**What is being asked**
Retype each of the records below exactly, leaving the pictures out.
________
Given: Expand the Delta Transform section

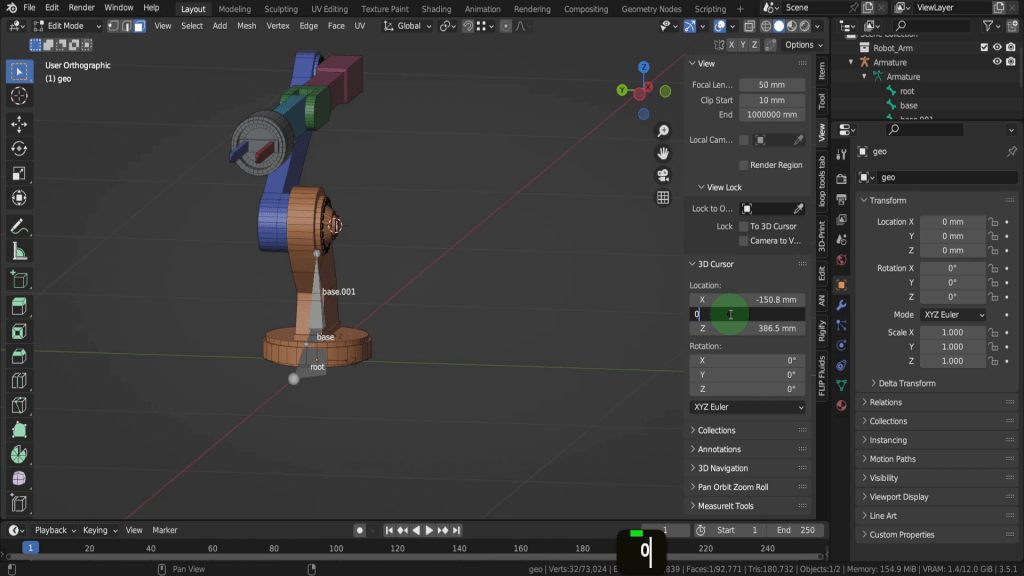Looking at the screenshot, I should tap(906, 383).
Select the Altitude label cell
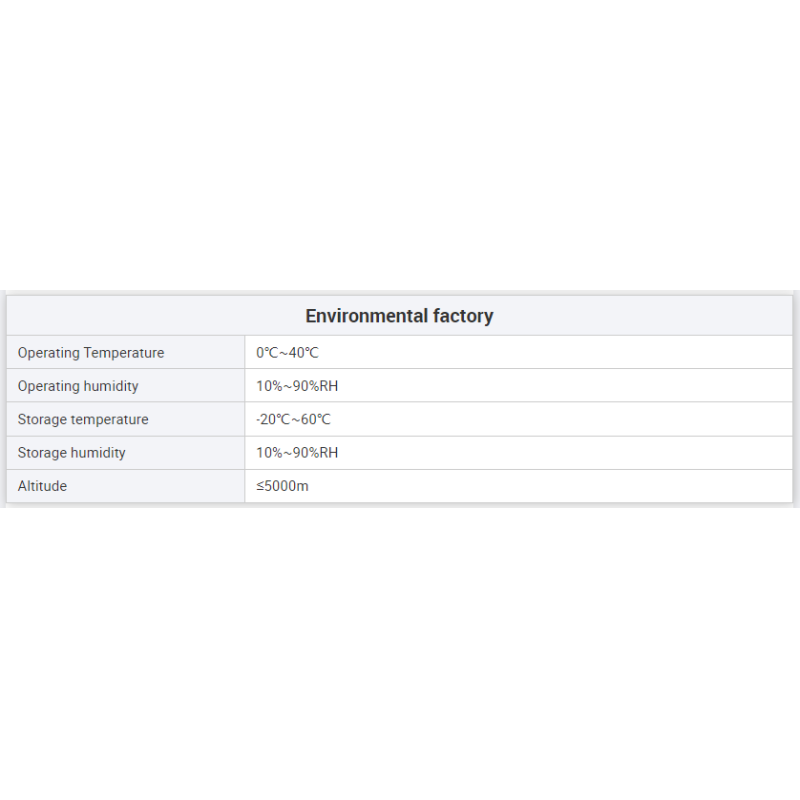The image size is (800, 800). point(126,486)
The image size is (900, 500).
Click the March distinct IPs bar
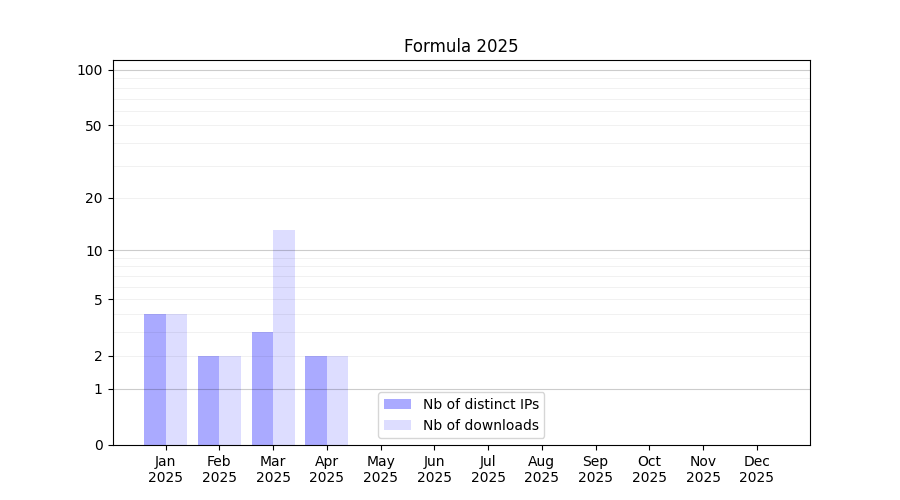(x=262, y=388)
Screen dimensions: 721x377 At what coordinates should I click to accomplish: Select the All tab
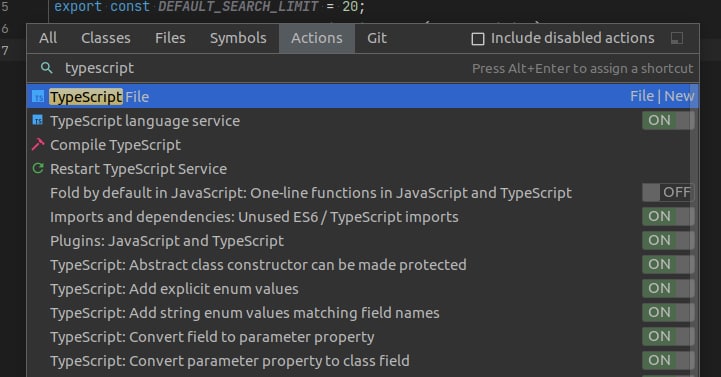click(48, 38)
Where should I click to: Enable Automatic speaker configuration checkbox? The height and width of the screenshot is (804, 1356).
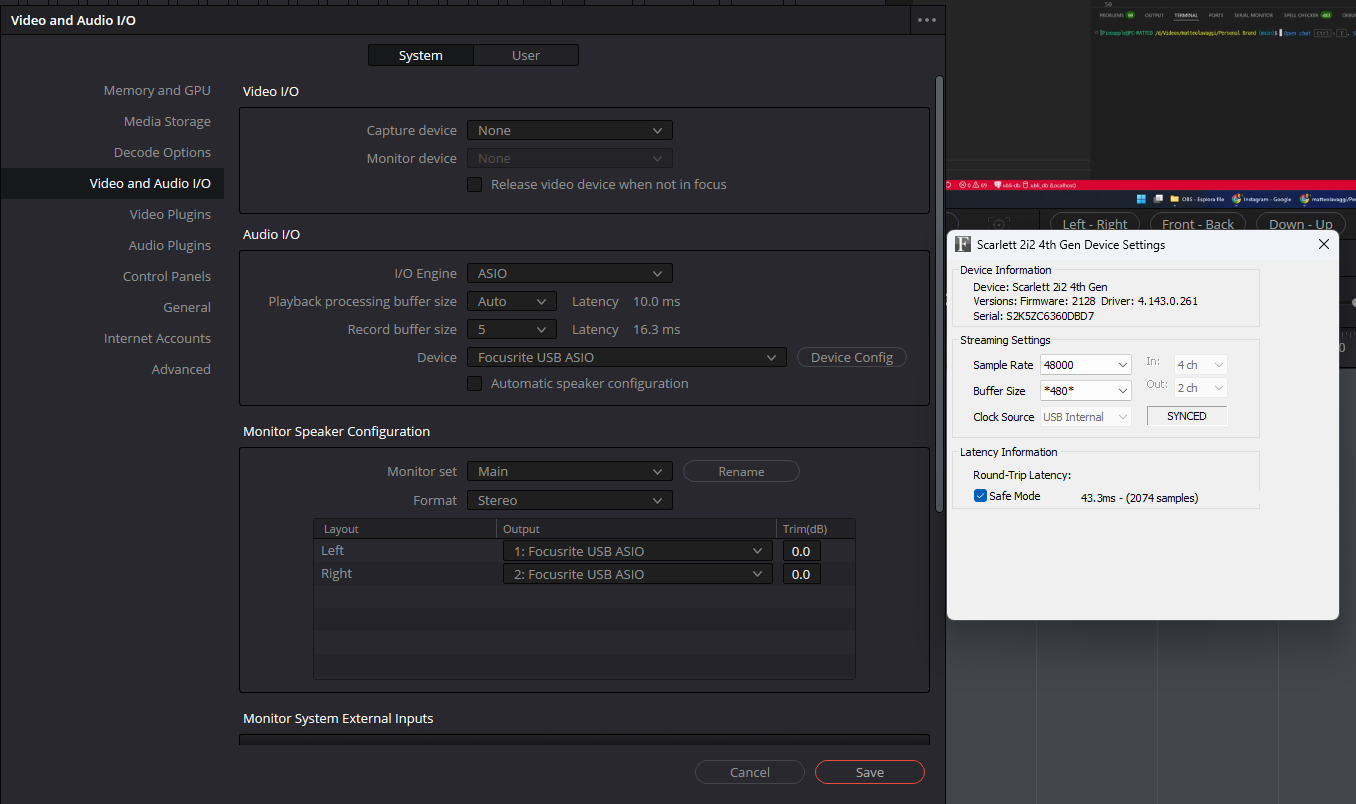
________
**Exercise output**
Given: Expand the Delta Transform section

Looking at the screenshot, I should tap(906, 383).
Select the Altitude label cell
The image size is (800, 800). point(126,486)
The image size is (900, 500).
Click the March distinct IPs bar
(x=262, y=388)
Screen dimensions: 721x377 At what coordinates should I click to accomplish: Select the All tab
click(48, 38)
Where should I click to: Enable Automatic speaker configuration checkbox? The height and width of the screenshot is (804, 1356).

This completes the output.